— Begin Text —

Lesson 2: Data sharing

Learning Objectives

By the end of this session, you’ll be able to:

  • Articulate reasons to share and preserve research data.
  • Make decisions about what data and materials to share and keep after a project’s completion.
  • Define data repositories and their purpose.
  • Discuss qualities of good data repositories and how to choose one for your project.
  • Describe data license types and the main considerations when choosing a license for your project.
  • Deposit data into the Borealis data repository.

Lecture - Data Sharing

We’ve spent a lot of time in this course talking about documentation and its importance for data sharing and reproducibility. In this session, we’re going to learn how to preserve data so it can be accessed and reused, which is part of the research data life cycle that we looked at on day one.

Why Would You Share Data?

As mentioned in the Introduction to RDM session, research funders and publishers are progressively requiring that data be shared after a project’s completion. Because of this, one major reason that researchers share data is because they have an obligation to share. However, these requirements are driven by a larger philosophy that FAIR data is synonymous with good research. By allowing data to be made accessible to others, research can be vetted for errors and bias, which enables new studies to utilize existing data rather than recreating new data.

Why Wouldn’t You Share Data?

While funders and publishers announce data sharing requirements, they understand that there will be reasons that certain data can’t be shared. These can include:

  • Sensitivities and ethics regarding personal information.
  • Sensitivities and ethics regarding community-based data.
  • Intellectual property and ownership considerations.
  • Too much data.

Data Size & Folder Structure

Before you share your data, consider the size of your data. Repositories often have file and dataset size limits, though they may permit larger uploads by request, or through a specialized service. For most research data repositories, file size limits can range between 2 to 50 gigabytes, and total dataset size limits can range between 2-5 terabytes.

Additionally, before you deposit, consider the folder structure of your files and how you would like to structure your files in the repository.

CautionTip

If your deposit has many files and folders, compress the root directory as a .zip file. When you deposit your dataset, upload the zipped (compressed) file as is. This will maintain the folder structure of your dataset.

Deciding What to Share

When sharing data, you do not necessarily need to share every file generated in your project. Rather, what you share should be a purposeful selection of files that allow for the interpretation and reproducibility of your research. This can include:

Data files:

  • Raw/original files
  • Processed data, which is a cleaned or manipulated version of the raw data files
  • Analyzed or summary data, which shows the analysis and results of the processed data

Code files:

  • Cleaning
  • Analysis
  • Visualization

Documentation:

  • README file(s)

— End Text —
— Begin Data shown —

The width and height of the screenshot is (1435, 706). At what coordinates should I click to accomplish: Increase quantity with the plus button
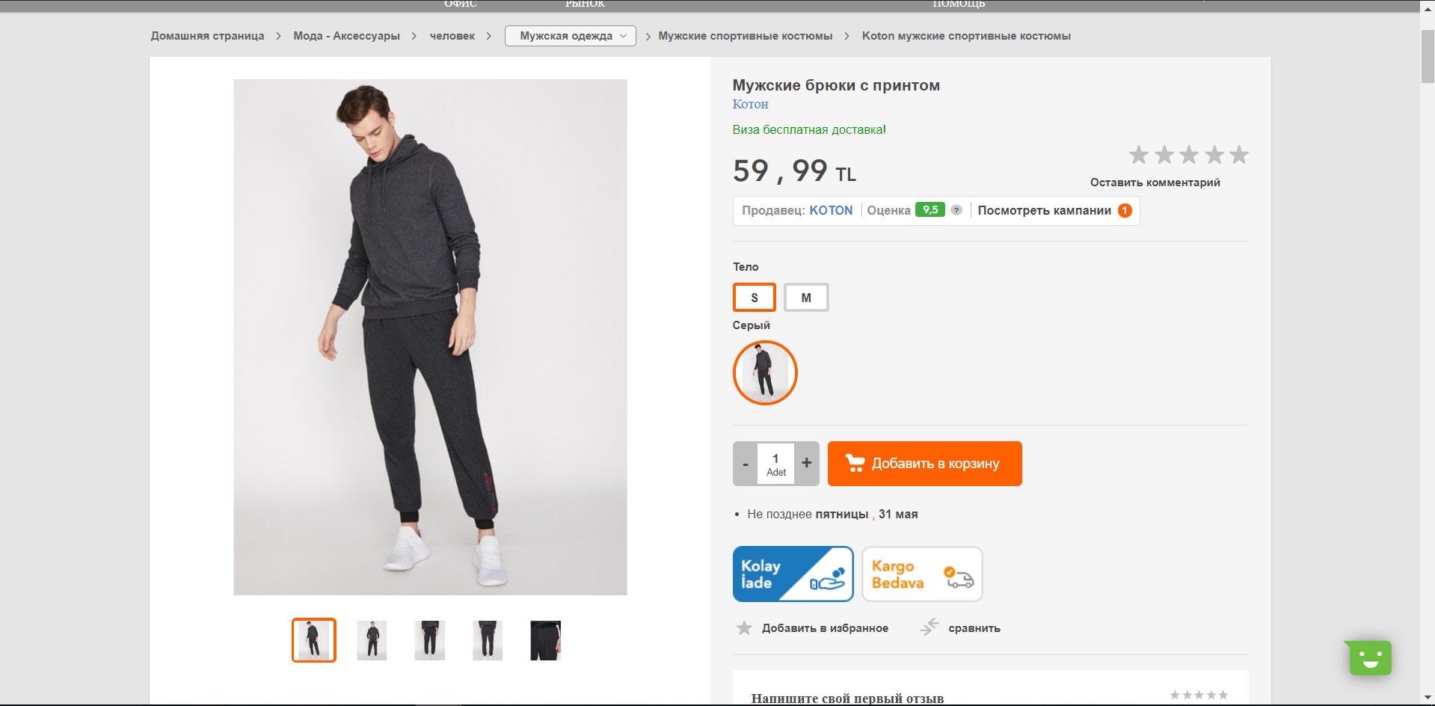coord(806,463)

— End Data shown —

### Exercise A
In the data sharing lesson, what range of file size limits do most research data repositories have?
### Exercise B
List every reason the data sharing lesson gives for why certain data can't be shared.
### Exercise C
Carry the data sharing lesson on from its last line.
The data is not needed for anything here.

### Task answer A
Between 2 and 50 gigabytes.

### Task answer B
- Sensitivities and ethics regarding personal information
- Sensitivities and ethics regarding community-based data
- Intellectual property and ownership considerations
- Too much data

### Task answer C
  • Data dictionary
  • Codebook

The exact files you choose to share will be specific to your project, but at minimum should include:

  • Processed data that has been cleaned of errors and/or anonymized to remove direct or indirect identifying information, and that is in a preservation friendly format, and
  • enough supporting documentation for other researchers to understand, reproduce, and/or reuse your data.

What to Keep for Yourself

In addition to the data and files that you will share with others, you also want to consider which project files you should keep for yourself. Just because you’re not sharing something doesn’t mean you should get rid of it. It is common for institutions to have rules for how long you have to keep research records after a project is complete. Research ethics boards don’t require you to destroy data, but if participants are told that their data will be destroyed, it must be. While it is not possible to predict all the files you will generate prior to beginning a project, considering these elements at the project’s onset, and through a DMP, can help ensure that your research files will be in good shape at the end of your project to enable your desired workflows.

Files you will want to consider saving for yourself include:

  • Project management records: internal communications, decision making documents, admin records, ethics information, etc.
  • Data management plans, methodologies, standard operated procedures.
  • Unused analyses, visualizations, code chunks.
  • Intermediate files.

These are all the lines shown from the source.